(Photo: L’oro Jewellery)
Which merchandise should be the star of your showcase—and why
BY: Larry Johnson
For years, I have suggested to jewellers that they place the product they want to sell the most on an individual element in the “sweet spot” of their showcase. Located at the back centre of the case, this position is the most invaluable part of your display—as a focal point, it increases an item’s odds of being sold, simply because more visual traffic comes its way.
To increase the success of this strategy—and sell the expensive, high-end items you’re hoping to—display your more costly items in the sweet spot. This way, the pieces will be more noticeable amidst a sea of other items, and you can most effectively match your sales strategy to your showcase. Likely, the salesperson pitching the piece will discuss its exclusivity, quality and special nature of the piece, and this unique display method supports that.
Recently, I found good reason to rethink the implementation of this strategy to appeal to different clientele. The store that precipitated this change—one of my clients—is modestly sized and located in a small town with a declining population. There are no other jewellers there, save for the jewellery department of the local Walmart. Moderate to higher income families have shopped at the client’s store for decades; the issue is that the aggregate number of those shoppers is shrinking rapidly, and the jeweller’s business volume is insufficient to support the store. Additionally, lower income shoppers in town have always assumed that the merchandise at this “fine jewellery” store was priced outside of their reach.
If this client wished to increase its sales to those lower-middle income shoppers, the strategy of emphasizing a high-ticket item front and center would have been misguided. This way, prospective customers entering the store would see the expensive piece and feel that they were in the wrong place.
The owners of the store and I met and discussed the options available to us to attract price-sensitive shoppers.
Our game plan was as follows:
1.) We took a step back to evaluate our situation. We had to realize that the business was involved in a classic one-on-one competition with a retail giant. We needed to develop a very good understanding of what our competitor offered in quality, selection and price. Could we compete on price on any of the categories? What additions to our selection did we need to make to compete directly?
2.) We realized that like many corporate retailers, Walmart offers attractive financing options that increase their sales. Our store needed to step up the promotion of its jewellery with in-store financing starting at an attractive rate. This allowed us to begin advertising on local billboards.

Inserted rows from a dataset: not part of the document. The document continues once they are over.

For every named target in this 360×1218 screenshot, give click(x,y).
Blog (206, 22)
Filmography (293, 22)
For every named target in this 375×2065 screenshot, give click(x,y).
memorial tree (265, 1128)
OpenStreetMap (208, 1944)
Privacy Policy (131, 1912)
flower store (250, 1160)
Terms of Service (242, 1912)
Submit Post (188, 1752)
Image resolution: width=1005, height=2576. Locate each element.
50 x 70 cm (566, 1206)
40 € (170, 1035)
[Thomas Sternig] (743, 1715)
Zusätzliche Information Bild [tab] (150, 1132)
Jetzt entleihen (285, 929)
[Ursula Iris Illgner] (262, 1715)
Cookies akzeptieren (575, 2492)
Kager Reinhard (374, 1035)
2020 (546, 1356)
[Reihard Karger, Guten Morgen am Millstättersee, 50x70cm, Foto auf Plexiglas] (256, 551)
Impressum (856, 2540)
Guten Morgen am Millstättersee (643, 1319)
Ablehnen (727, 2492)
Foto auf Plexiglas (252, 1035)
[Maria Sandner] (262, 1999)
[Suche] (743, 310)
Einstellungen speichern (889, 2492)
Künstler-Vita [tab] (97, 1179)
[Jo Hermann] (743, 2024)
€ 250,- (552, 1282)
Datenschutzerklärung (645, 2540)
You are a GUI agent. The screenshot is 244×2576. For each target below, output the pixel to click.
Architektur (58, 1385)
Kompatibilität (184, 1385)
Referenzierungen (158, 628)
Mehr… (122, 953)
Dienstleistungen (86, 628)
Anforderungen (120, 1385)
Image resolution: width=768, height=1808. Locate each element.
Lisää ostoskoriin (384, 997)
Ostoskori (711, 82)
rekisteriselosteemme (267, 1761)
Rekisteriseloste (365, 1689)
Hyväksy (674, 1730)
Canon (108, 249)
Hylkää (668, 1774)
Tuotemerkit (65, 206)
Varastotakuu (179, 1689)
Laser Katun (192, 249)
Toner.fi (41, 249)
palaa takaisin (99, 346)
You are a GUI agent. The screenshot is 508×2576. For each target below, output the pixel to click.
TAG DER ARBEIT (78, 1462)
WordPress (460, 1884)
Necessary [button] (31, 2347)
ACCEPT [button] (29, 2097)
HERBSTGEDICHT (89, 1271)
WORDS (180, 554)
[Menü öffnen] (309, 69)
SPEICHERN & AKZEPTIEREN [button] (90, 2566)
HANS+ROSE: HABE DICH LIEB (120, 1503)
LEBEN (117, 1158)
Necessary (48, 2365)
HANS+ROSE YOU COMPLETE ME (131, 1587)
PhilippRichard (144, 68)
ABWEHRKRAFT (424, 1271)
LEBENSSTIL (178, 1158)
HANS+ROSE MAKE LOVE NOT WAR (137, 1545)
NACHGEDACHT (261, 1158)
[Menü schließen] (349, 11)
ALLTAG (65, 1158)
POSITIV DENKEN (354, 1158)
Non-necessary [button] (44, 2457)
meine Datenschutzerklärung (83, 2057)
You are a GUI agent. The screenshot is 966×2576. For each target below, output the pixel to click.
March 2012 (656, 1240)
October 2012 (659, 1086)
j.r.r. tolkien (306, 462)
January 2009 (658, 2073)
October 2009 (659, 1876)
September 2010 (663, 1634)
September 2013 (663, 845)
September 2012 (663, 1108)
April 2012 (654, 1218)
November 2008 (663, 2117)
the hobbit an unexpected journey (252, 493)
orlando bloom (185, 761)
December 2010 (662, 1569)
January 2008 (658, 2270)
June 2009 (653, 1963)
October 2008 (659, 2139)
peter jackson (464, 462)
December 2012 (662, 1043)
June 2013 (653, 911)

3.) The display strategy needed to change. We had triple the amount of display space of our competitors, and we made sure we utilized each case to emphasize pieces that competed directly and positively with Walmart. These pieces were organized to accompany items priced 20% higher to give the sales team an opportunity to up-sell and to make the selling process smoother. We also put signage in the showcases that reinforced our selling points to shoppers as they perused the cases.
4.) We made sure that each sales person had a concise, accurate sales presentation to accompany each comparison for our competitive pieces.
5.) We had the sales team spend time in Walmart to examine their selection and learn about their prices. The sales team took additional sales training courses with an emphasis on dealing with price objections. The team needed to enhance their gemological training to be authoritative in jewellery knowledge and to communicate that information in a way to increase sales.
6.) We scheduled some invitation-only high-end events for more affluent clientele, during which we emphasized current stock or brought in pieces that would appeal to them. This ensured that our regular clients knew we still had items for them.
7.) We set a 90-day timeframe to track the impact of these changes and adjust as needed. Then, we ran a current “inventory performance by category” report from the clients EDGE reporting system to give us a basis to measure against.
The results of this particular effort are still forming. However, through this experience, I realized that this strategy can still be utilized by any jeweller: the principles applied are universal. Regardless of your market conditions, use this method to find the sweet spot in your sales revenue.